Tini Jali’s family goes a step further and invites passing tourists to join them.
The Jali home is in Kampung Boyan, a traditional Malay village of about 1,000 inhabitants, on the bank of the Sarawak River directly across from Kuching waterfront.
The village is renowned for its kek lapis, or Sarawak layer cake, and terubuk salted fish.
Mother-of-five Tini told FMT, “Lots of tourists come over from Kuching town by river taxi and then walk up to Fort Margherita.”
The white fort was built in 1879 to guard Kuching’s river approaches from pirates, and it saw many battles. Since 2016 it has housed the Brooke Gallery containing art and artefacts from the time of the White Rajahs. It is a must-see attraction for visitors.
“The path up to the fort goes past our house,” said Tini.
“Every year during Hari Raya, my parents wave and call out to passing tourists, inviting them in to enjoy our open house with us.
“Last year we had Western and Chinese tourists as our guests and we served them different kinds of local dishes and drinks,” she said.
According to Tini, in Sarawak it’s customary for all races and religions to celebrate Raya together.
“Malays, Ibans, Bidayuhs, Chinese and other races including Westerners all come together to celebrate and enjoy our local home cooking.”
Tini, a chef in a local restaurant, said she spends the fasting days when the restaurant is closed, at home preparing different dishes for Raya.
“We’ll have ketupat (traditional rice cake wrapped in palm leaf), lemang (glutinous rice wrapped in banana leaves and cooked in bamboo), nasi minyak (rice cooked with ghee), and daging masak kicap (soy sauce meat).”
International guests usually compliment her chicken curry most, as for many it’s the first time they have tasted the traditional home cooked Malay version.

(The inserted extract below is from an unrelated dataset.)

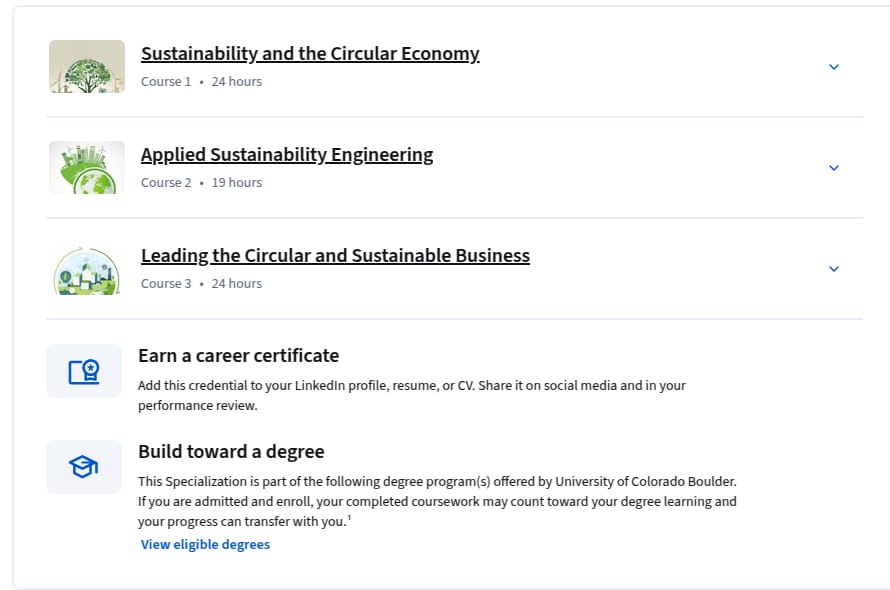This screenshot has height=590, width=890.
Task: Click the green globe city thumbnail
Action: [87, 168]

“On the sweeter side, we also serve them various Sarawak layer cakes. There’s kek lumut (green moss cake), kek masam manis (sweet and sour layer cake) and Holiday Inn cake.”

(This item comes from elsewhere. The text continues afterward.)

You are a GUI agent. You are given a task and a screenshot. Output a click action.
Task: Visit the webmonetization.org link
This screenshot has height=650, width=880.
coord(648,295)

A lot of visitors come to get a taste of “umai” which is a traditional dish popular at Ramadan, originally from the Melanau people, one of the earliest ethnic groups to settle in Sarawak.
“There are several varieties of umai. We have the “umai kaki ayam” (pickled chicken feet), “umai ikan pirang” (pickled pirang fish) and “umai obor-obor” among others.”
Tini shared the recipe for “umai obor-obor”, which she learnt from her mother.
“It is not difficult to prepare. You just soak salted jellyfish in hot water. When it has softened, take it out and mix it with red onions, garlic, large onions, chilies, sugar, and lime juice.”
Kampungs become magical places for Raya. Traditionally, village folk light up their homes by hanging oil lamps and colourful lights all around.
“In the past everyone redecorated their houses for Raya. You could smell fresh paint everywhere in the village. Now, they don’t do that so much. Maybe it’s because we’re all finding money tighter these days. We have to scrimp and save where we can,” she said.
But one thing never scrimped on is the variety of dishes to be shared at open houses in the true spirit of Hari Raya.
If you are an international visitor in Malaysia at Raya remember, like all Islamic months the exact date for the start of the celebrations depends on when the new moon is sighted by local religious authorities, so it’s not entirely predictable.
What is entirely predictable though, is that if you are lucky enough to be invited to an open house, you will be delighted by the truly scrumptious food you will be offered.
And in turn, your hosts will be delighted if you greet everyone there by saying “Selamat Hari Raya”.